In opposition to Keynesian economics and policies, Milton Friedman succeeded in becoming the face of economics in the second half of the twentieth century while advocating deregulation and free-markets. Nevertheless, Friedman insisted that his policy advocacy was founded on value-neutral science. He often likened the technical policy expertise of the economist with the medical advice of a physician. This argument got intertwined with cold war politics in 1976 when Friedman’s Nobel price celebrations got caught up in protests over how economists trained at The University of Chicago turned out to be the economic policy masterminds behind General Pinochet’s military dictatorship in Chile. The so-called ‘Chicago Boys’ self-consciously and explicitly relied on Friedman’s arguments about economic experts being like medical experts to justify their involvement in the dictatorship. (Of course, some also appealed to national duty and/or anti-Communist sentiment/arguments.) One of Friedman’s foremost critics, Orlando Letelier (a former minister under the deposed President Allende), was assassinated by Chile ’s secret police in Washington, DC, a few weeks before the Nobel ceremony.
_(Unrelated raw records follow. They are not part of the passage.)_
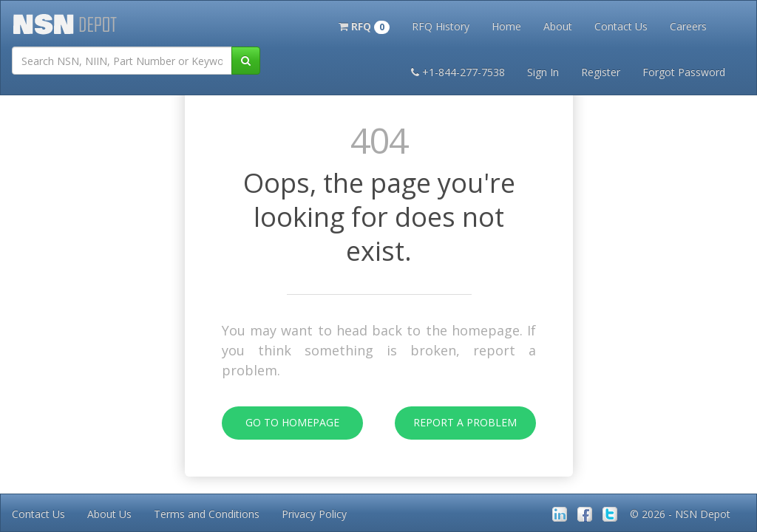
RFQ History (441, 26)
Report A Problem (456, 423)
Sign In (543, 72)
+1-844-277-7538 (458, 72)
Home (506, 26)
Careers (688, 26)
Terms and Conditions (206, 514)
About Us (109, 514)
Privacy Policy (314, 514)
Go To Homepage (280, 423)
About (557, 26)
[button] (364, 25)
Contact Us (621, 26)
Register (600, 72)
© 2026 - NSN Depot (680, 514)
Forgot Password (684, 72)
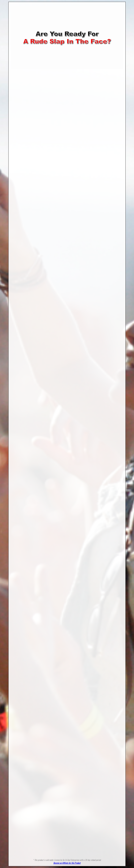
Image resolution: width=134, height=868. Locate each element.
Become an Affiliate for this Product (67, 863)
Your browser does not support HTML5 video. (67, 38)
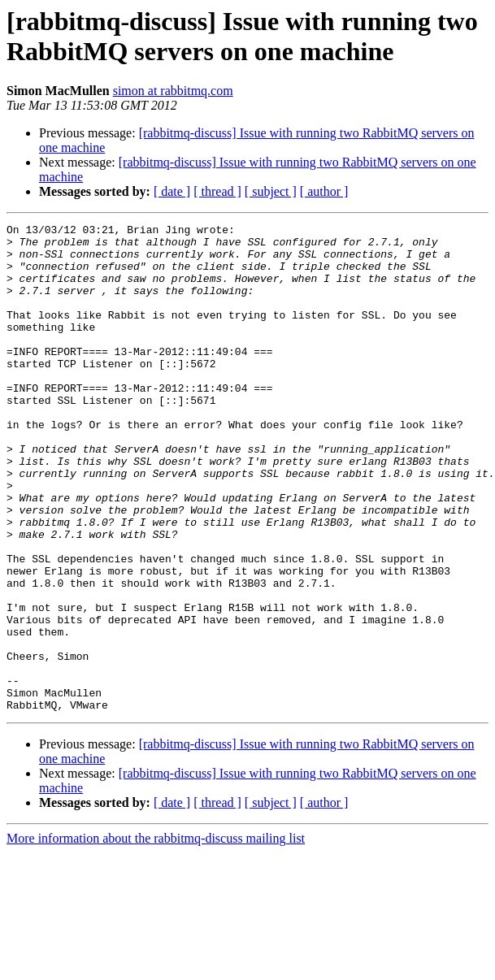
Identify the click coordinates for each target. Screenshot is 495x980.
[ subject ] (271, 191)
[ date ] (172, 191)
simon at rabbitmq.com (173, 90)
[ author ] (324, 191)
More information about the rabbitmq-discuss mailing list (155, 935)
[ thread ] (217, 191)
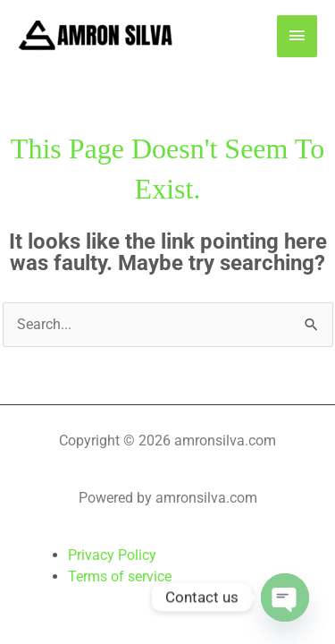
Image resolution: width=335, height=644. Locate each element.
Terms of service (120, 576)
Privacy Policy (112, 555)
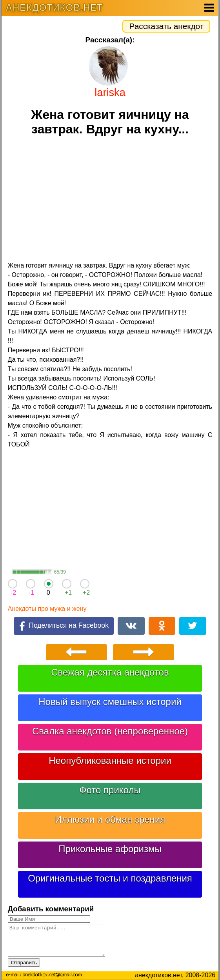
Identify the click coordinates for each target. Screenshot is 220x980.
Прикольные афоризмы (110, 849)
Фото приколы (110, 790)
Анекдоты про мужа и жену (47, 608)
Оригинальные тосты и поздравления (110, 878)
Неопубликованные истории (110, 760)
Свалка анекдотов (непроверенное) (110, 731)
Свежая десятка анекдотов (110, 672)
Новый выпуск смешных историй (110, 701)
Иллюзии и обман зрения (110, 819)
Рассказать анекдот (166, 26)
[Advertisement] (110, 200)
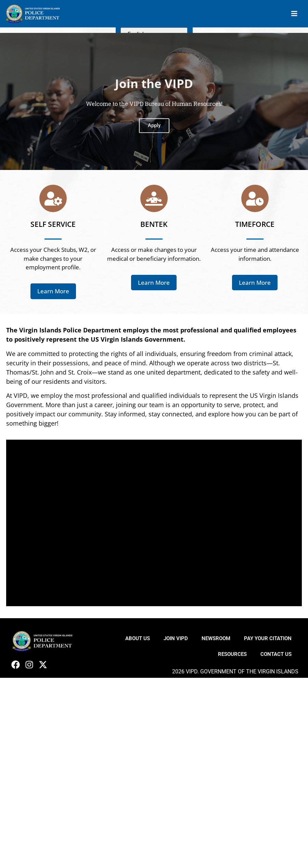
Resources (232, 654)
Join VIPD (176, 638)
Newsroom (216, 638)
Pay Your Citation (268, 638)
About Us (138, 638)
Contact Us (276, 654)
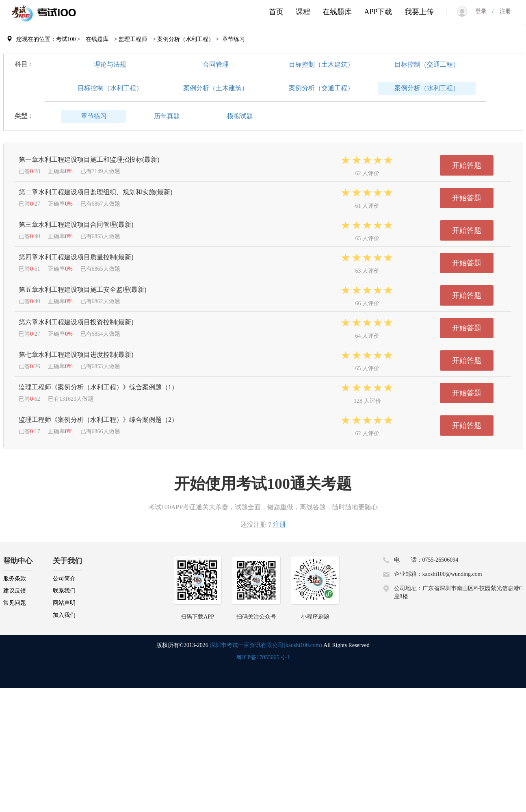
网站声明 (64, 603)
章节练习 (94, 116)
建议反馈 (15, 591)
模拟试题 (240, 116)
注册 (502, 11)
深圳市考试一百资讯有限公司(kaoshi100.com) (266, 645)
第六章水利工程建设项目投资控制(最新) (76, 322)
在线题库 (337, 12)
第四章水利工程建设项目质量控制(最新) (76, 257)
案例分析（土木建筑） (216, 88)
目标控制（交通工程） (427, 64)
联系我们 (64, 591)
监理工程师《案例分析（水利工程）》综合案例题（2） (98, 419)
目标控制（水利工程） (110, 88)
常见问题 (15, 603)
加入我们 (64, 615)
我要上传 (419, 12)
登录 (484, 11)
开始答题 (467, 165)
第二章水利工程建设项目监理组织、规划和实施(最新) (95, 192)
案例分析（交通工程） (321, 88)
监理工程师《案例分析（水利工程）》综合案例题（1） (98, 387)
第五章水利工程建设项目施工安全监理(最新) (82, 289)
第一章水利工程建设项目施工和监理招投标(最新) (89, 159)
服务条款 (15, 578)
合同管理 (216, 64)
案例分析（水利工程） (427, 88)
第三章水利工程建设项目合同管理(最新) (76, 224)
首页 (276, 12)
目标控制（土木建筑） (321, 64)
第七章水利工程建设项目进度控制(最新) (76, 354)
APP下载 (378, 12)
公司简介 (64, 578)
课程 (303, 12)
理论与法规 (110, 64)
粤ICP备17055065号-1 (263, 657)
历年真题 (167, 116)
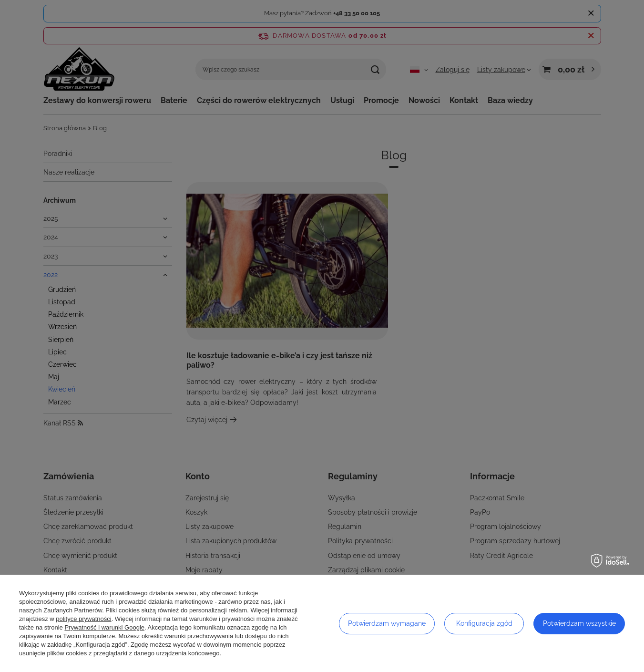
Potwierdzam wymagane (387, 623)
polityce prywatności (83, 619)
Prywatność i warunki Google (104, 627)
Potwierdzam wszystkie (579, 623)
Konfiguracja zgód (484, 623)
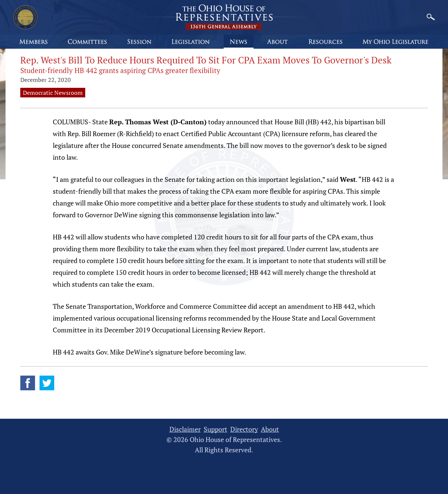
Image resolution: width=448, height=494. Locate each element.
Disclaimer (185, 429)
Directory (244, 429)
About (270, 429)
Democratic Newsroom (53, 93)
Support (216, 429)
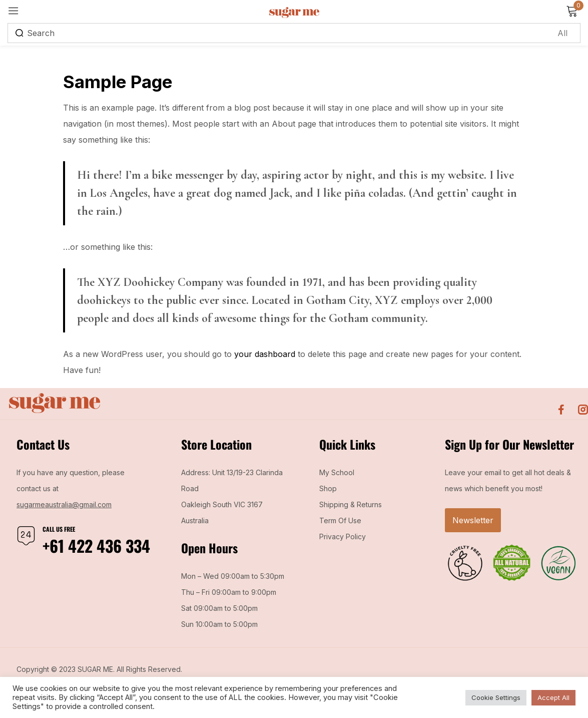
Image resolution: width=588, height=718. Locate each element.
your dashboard (265, 354)
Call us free (59, 529)
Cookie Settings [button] (496, 697)
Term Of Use (340, 520)
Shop (328, 488)
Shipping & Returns (350, 504)
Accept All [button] (553, 697)
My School (337, 472)
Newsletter (473, 520)
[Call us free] (26, 536)
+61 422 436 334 (96, 545)
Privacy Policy (342, 536)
By the 1980s Chile became the laboratory for neo-Liberal policies. (In practice, this involved a lot of trial and error, but the "Washington consensus" tended to ignore this.)
The story of neo-Liberalism is rich with ironies and not only because the advocate of small government finds himself on the side of despotic dictatorship. For example, it turns out that most of the Chilean ‘Chicago Boys’ had been protégés of Friedman’s then Chicago-colleague, Arnold Harberger, not Friedman. Harberger was an early and important advocate of mathematical economics, especially welfare economics (as developed by Friedman’s rival, Paul Samuelson). By contrast, Friedman, who (together with LJ Savage) helped develop some of the mathematical tools behind a field known as portfolio theory (which forms the basis of many of the models implicated in the financial crisis), was also one of the early leading critics of econometrics and the reliance on mathematical models (such as Harberger’s) in economics. In a further twist, portfolio theory only got off the ground only after a reinterpretation of Friedman’s mathematical result by Harry Markowitz (who also won a Nobel Prize for it). One of Friedman's contributions to statistics is the Friedman rank test which one uses when you don't believe in normality. One of the technical problems with standard risk models is of course the assumption of normality. It turns out Friedman got credit for lots of ideas he opposed.
But ironies aside, while populist commentators attack financial bonuses and business-spokespeople attack regulatory failures, we ought to encourage politicians to reform the system so that we end up with structure in which private financial incentives is reasonably aligned with long-term public welfare. Meanwhile, many economists are re-examining their assumptions: many place their faith in making economics more realistic psychologically (by drawing on neuroscience and behavioral psychology). In all of this, everybody is relying on experts who are trained into thinking that when evaluating evidence values can be kept at arm’s length.
But, of course, as long as experts do not model their own role and influence on the ways models are applied in the real world and can shield themselves from potential ill effects, we are all rats in the social scientific laboratory. So, we should encourage social institutions (within education, financial regulation, bureaucracy) in which we make sure that some of the risks (in reputation and financial costs) that come from using various mathematical techniques are also felt by the folks (professors, business schools, consultants, regulators, financial analysts, etc) that promote the use of these.